• [Alıştırma Yönergesi] Belge alıntısında "Bu kayıtlarda birbiriyle konuşan" diye başlayan paragrafı, ana bilgilerini koruyarak madde madde yeniden yazar mısınız?

• [Belge Alıntısı]

Ama bu ses dünyadan gelmiyor...
Bu kayıtlarda birbiriyle konuşan iki erkeğin sesi duyuluyor ve Raudive´in sesi tanımlanabiliyor. Raudive´in ruhsal dünya ile ilişki kurma tekniğini ruhsal dünyada da araştırarak, ulaştığı bilgileri bu tarafa ilettiği iddia ediliyor. Richard Lazarus´un yazdığı "The Case Against Death" adlı kitapta Raudive´in ruhsal dünyadan gelen sesinin, bilgisayarlarda analiz edildiği ve örneklerde Raudive´in yaşarken ve öldükten sonra kaydedilen sesinin aynı olduğunun kanıtlandığı belirtiliyor. Daha da ötede, bir ses uzmanı ve mühendisi olan Brezilya Sao Paulo Mühendislik ve Teknoloji Üniversitesi´nden Prof. Carlos Eduardo Luz´un yönettiği deneylerde kullanılan yüksek kapasitede bilgisayarlarda yapılan testlerde Raudive´in sesinin tanımlandığı onaylanıyor. Bir ses bandında, Raudive´le konuşan Sonia Rinaldi, doktorun sesine 1.428 Hz´de raslayınca, ortaya şaşırtıcı bir sonuç çıkıyor. Çünkü bir erkek sesinin 100 ile 130 Hz arasındaki bir alanda olması gerekiyor yani Raudive´in sesi dünyadan gelmiyor.

• [Verilen Bilgiler]
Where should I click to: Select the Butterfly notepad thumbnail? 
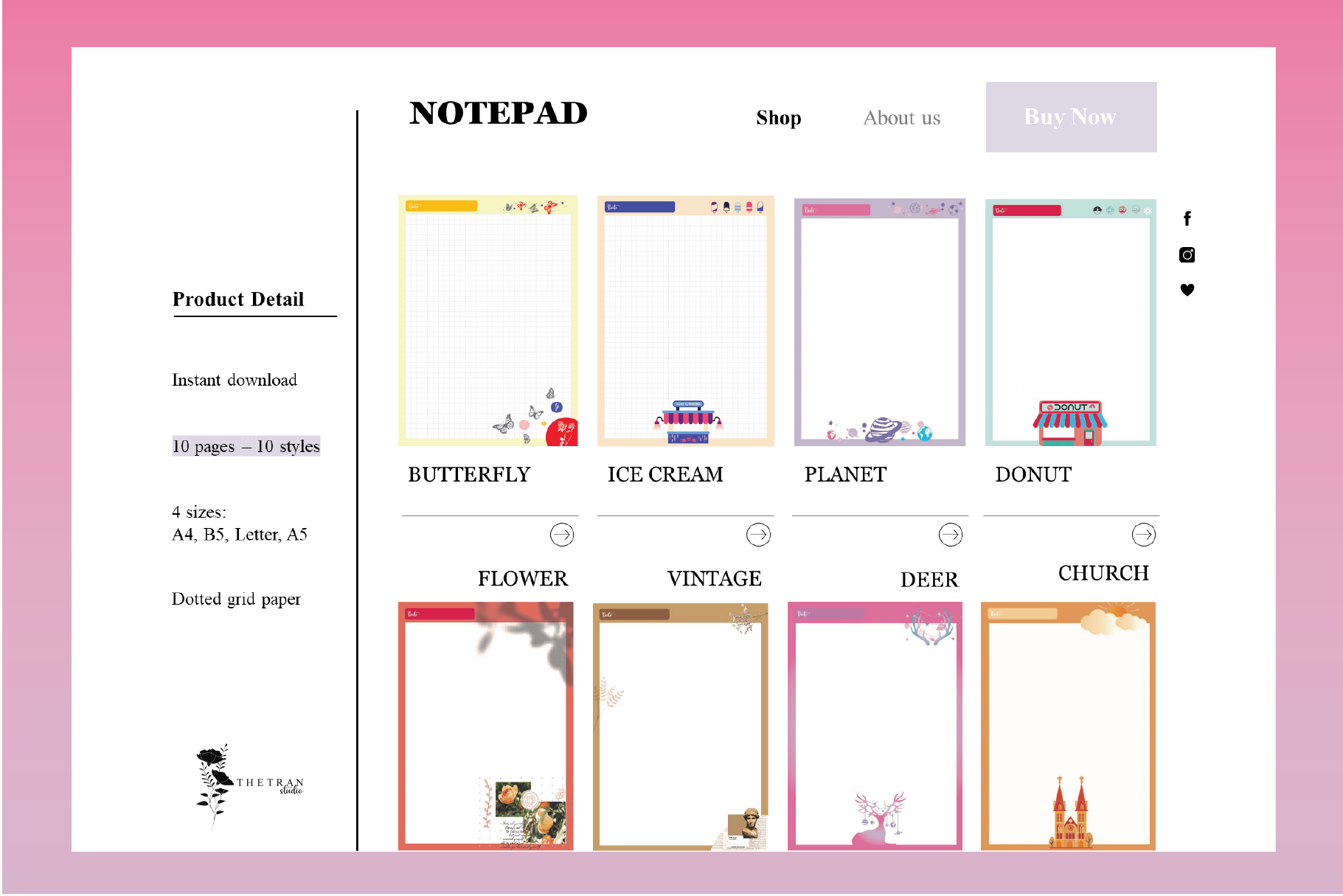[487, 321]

* * *

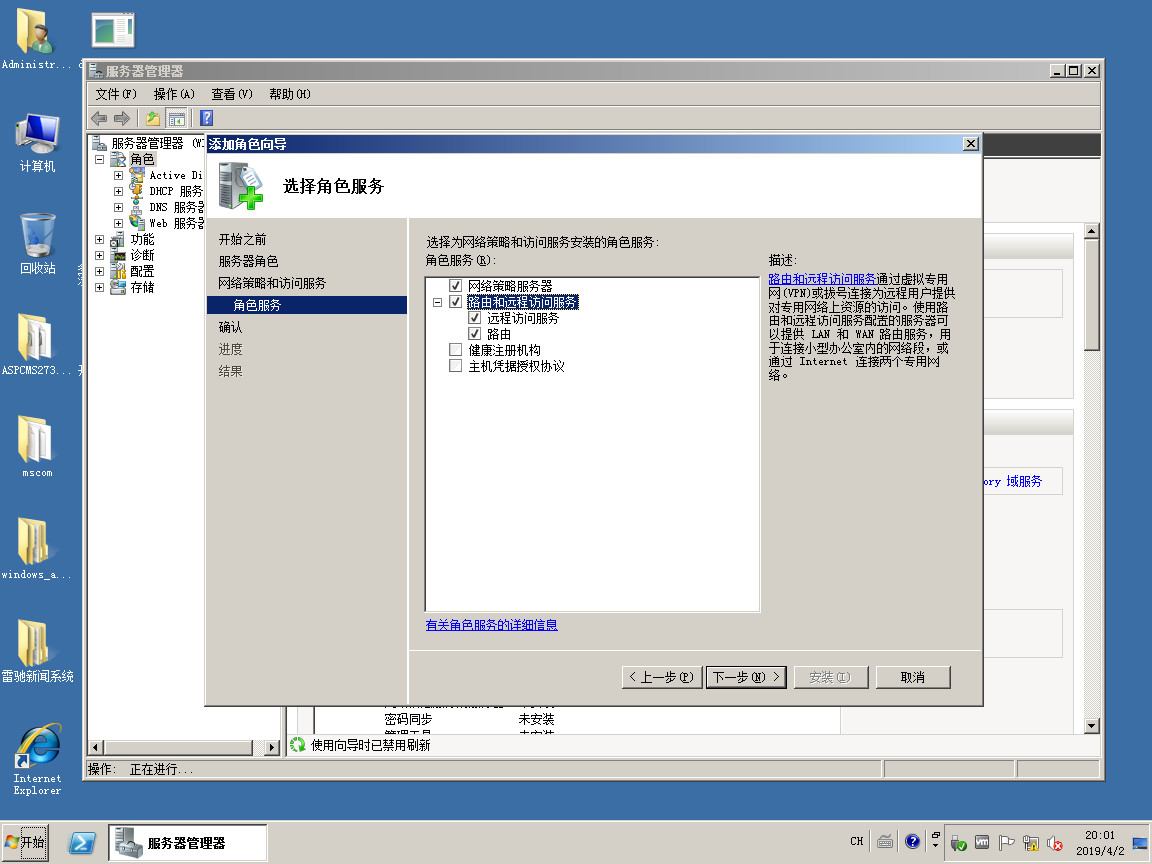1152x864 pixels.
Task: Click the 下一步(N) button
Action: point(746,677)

...

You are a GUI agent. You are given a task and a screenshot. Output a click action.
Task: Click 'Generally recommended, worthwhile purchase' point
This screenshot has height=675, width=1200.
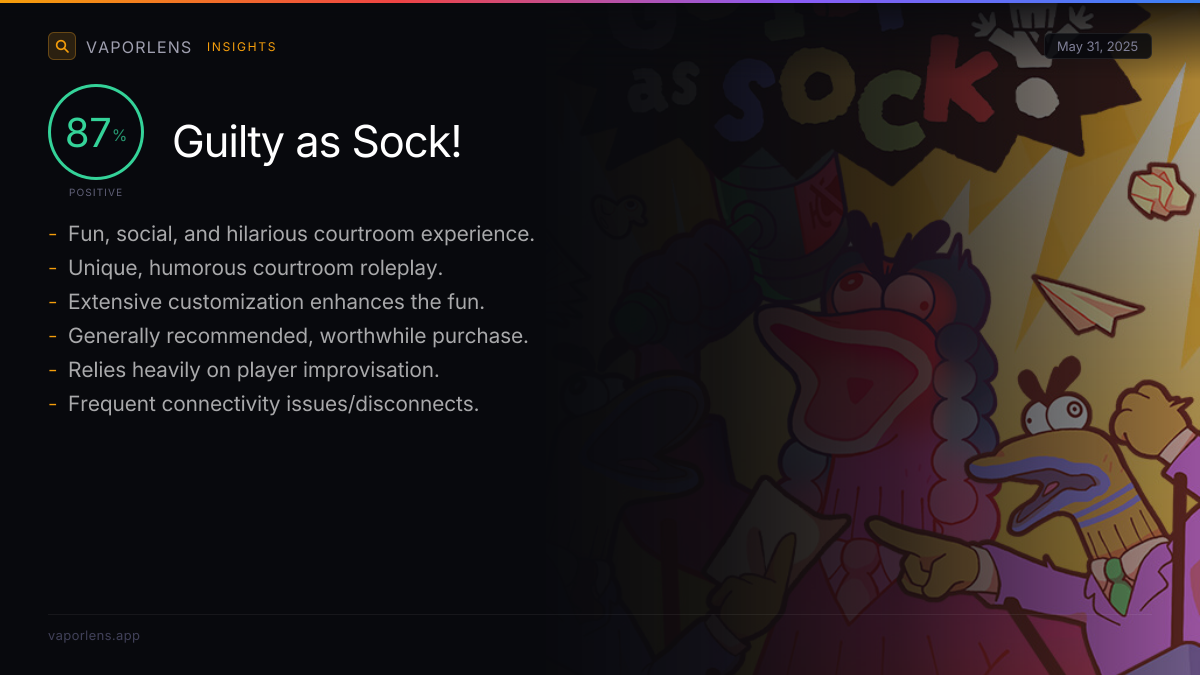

• [Sorunun Çözümü]
- Kayıtlarda birbiriyle konuşan iki erkeğin sesi duyuluyor ve Raudive'in sesi tanımlanabiliyor.
- Raudive'in ruhsal dünyayla ilişki kurma tekniğini ruhsal dünyada da araştırdığı ve ulaştığı bilgileri bu tarafa ilettiği iddia ediliyor.
- Richard Lazarus'un "The Case Against Death" adlı kitabında, Raudive'in ruhsal dünyadan gelen sesinin bilgisayarlarda analiz edildiği belirtiliyor. Örneklerde Raudive'in yaşarken ve öldükten sonra kaydedilen sesinin aynı olduğunun kanıtlandığı da aktarılıyor.
- Sao Paulo Mühendislik ve Teknoloji Üniversitesi'nden ses uzmanı ve mühendis Prof. Carlos Eduardo Luz bazı deneyler yönetmiş. Bu deneylerde yüksek kapasiteli bilgisayarlarla yapılan testler Raudive'in sesinin tanımlandığını onaylıyor.
- Sonia Rinaldi'nin Raudive'le konuştuğu bir ses bandında doktorun sesine 1.428 Hz'de rastlanıyor.
- Bir erkek sesinin 100 ile 130 Hz arasında olması gerektiğinden, Raudive'in sesinin dünyadan gelmediği sonucuna varılıyor.